_To do_.
Pictures excluded, please transcribe exactly the lines from the one with "You are a computer-use" through the end of the records below, and nothing more.

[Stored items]
-*-*-
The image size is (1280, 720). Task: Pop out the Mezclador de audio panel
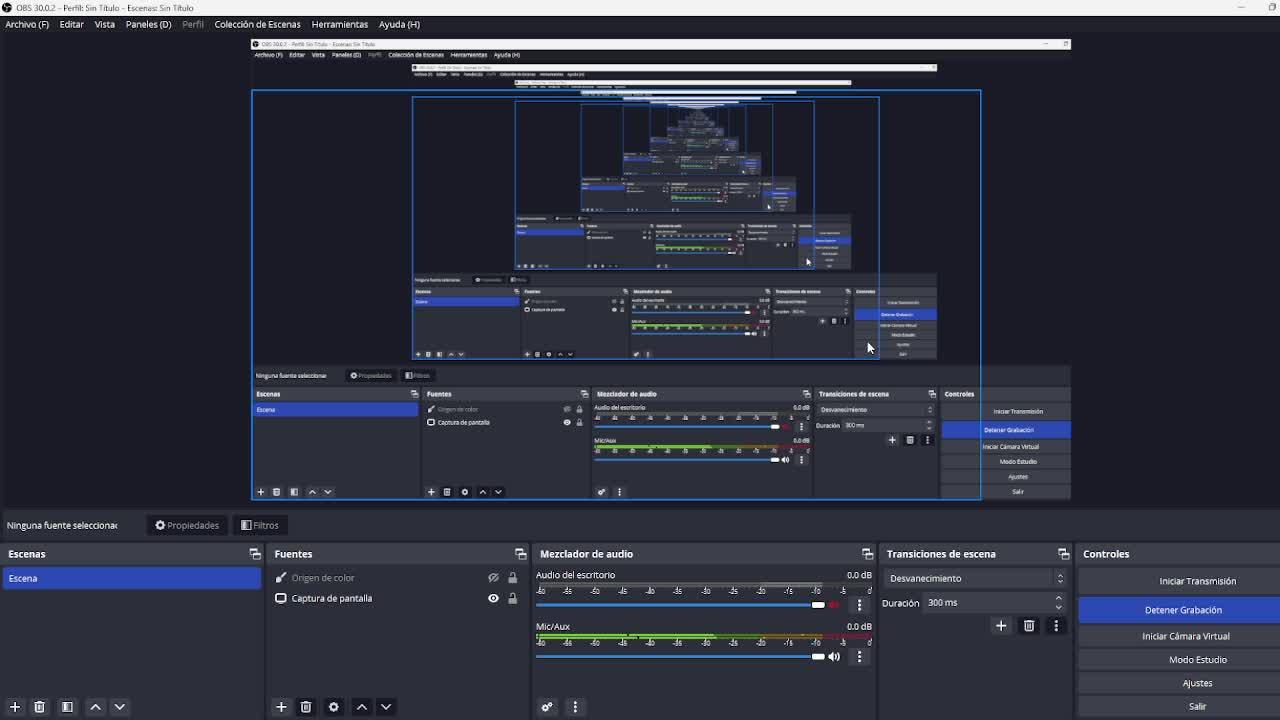[867, 554]
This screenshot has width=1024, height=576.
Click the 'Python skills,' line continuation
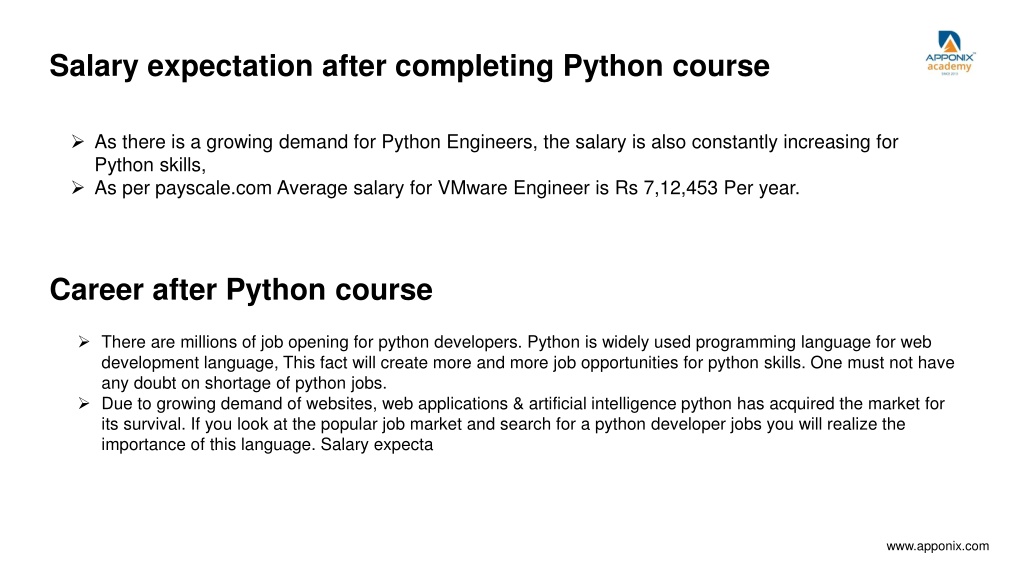150,165
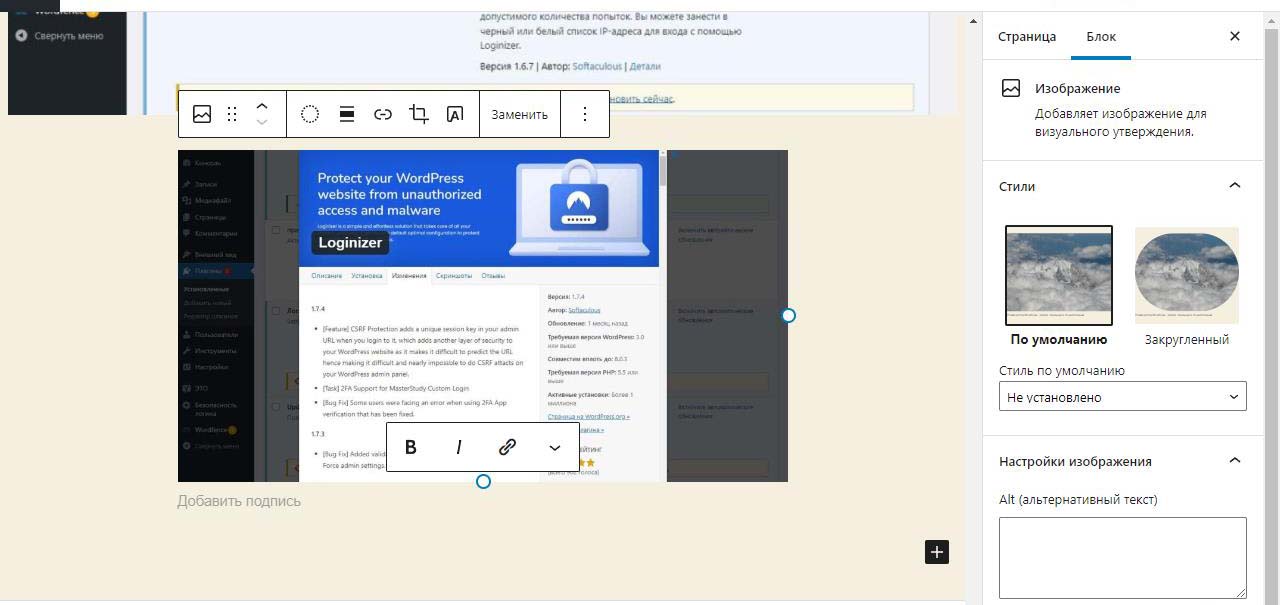Select the crop image tool
The height and width of the screenshot is (605, 1280).
[x=419, y=114]
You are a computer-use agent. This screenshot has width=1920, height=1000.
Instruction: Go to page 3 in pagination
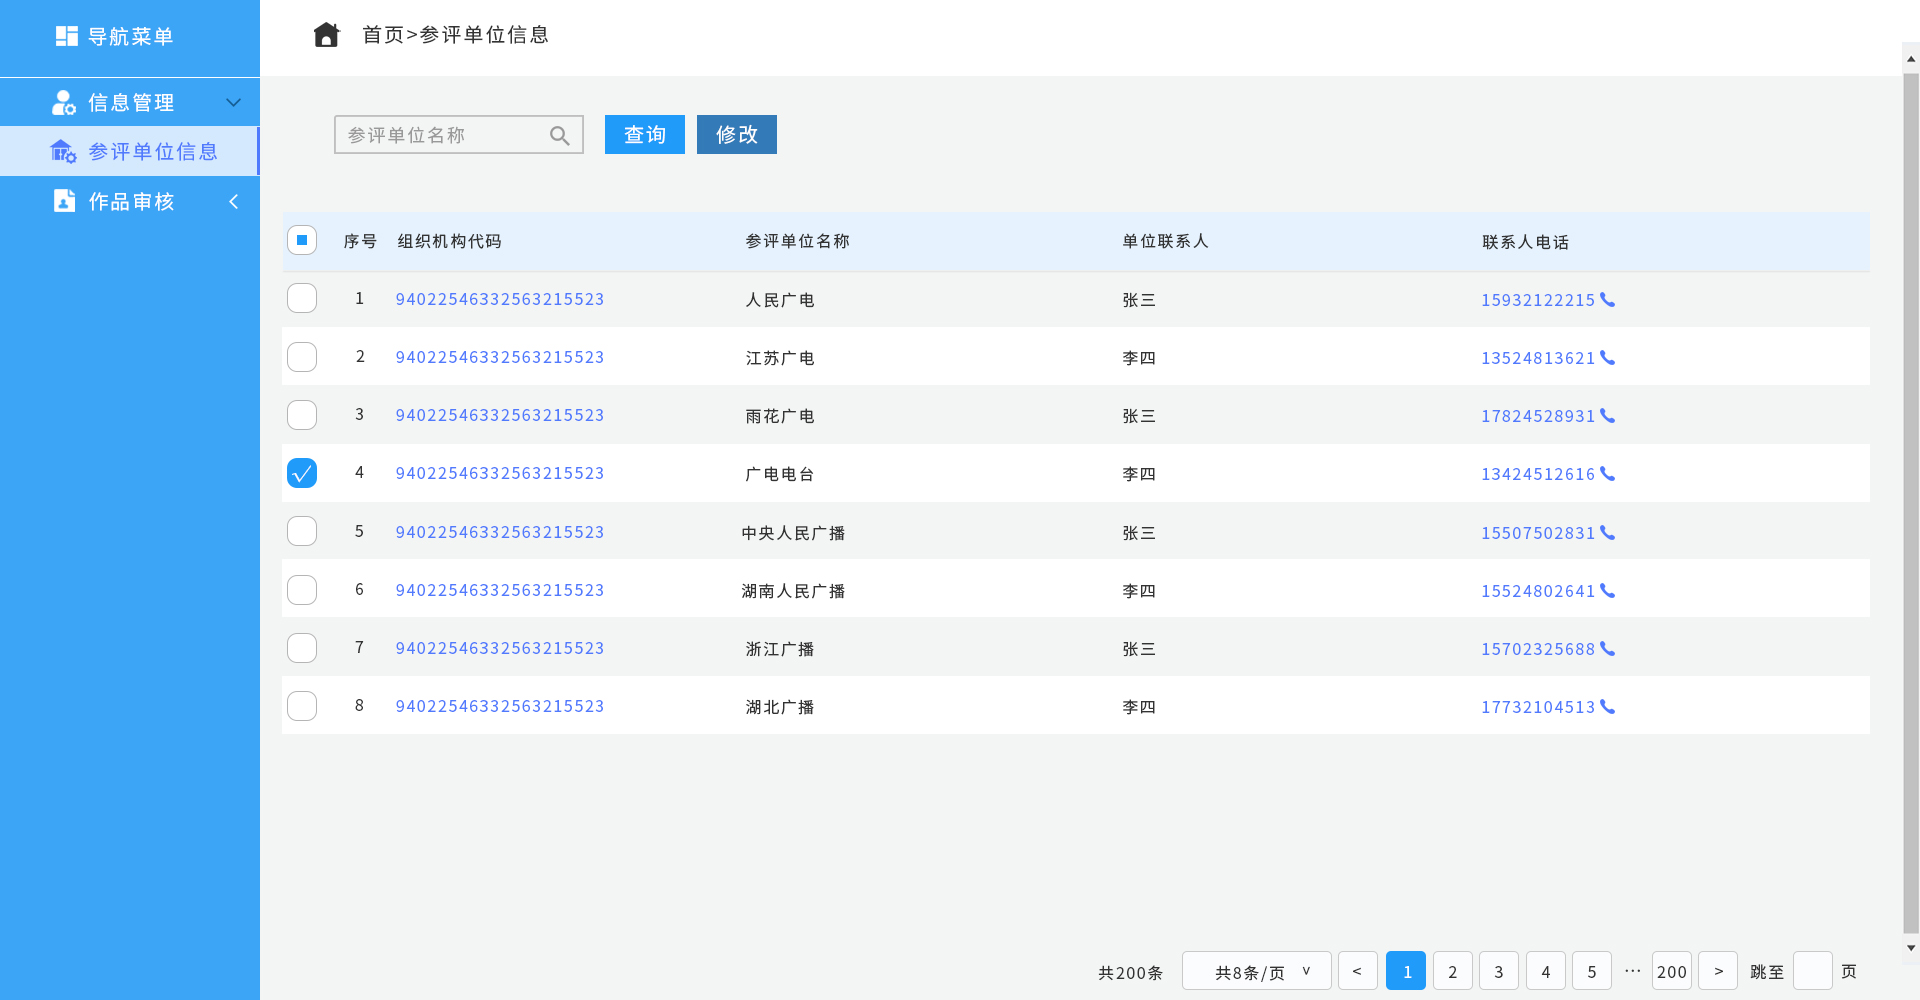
-*-*-
_Exercise solution_.
You are a computer-use agent. This screenshot has width=1920, height=1000.
Instruction: Go to page 3 in pagination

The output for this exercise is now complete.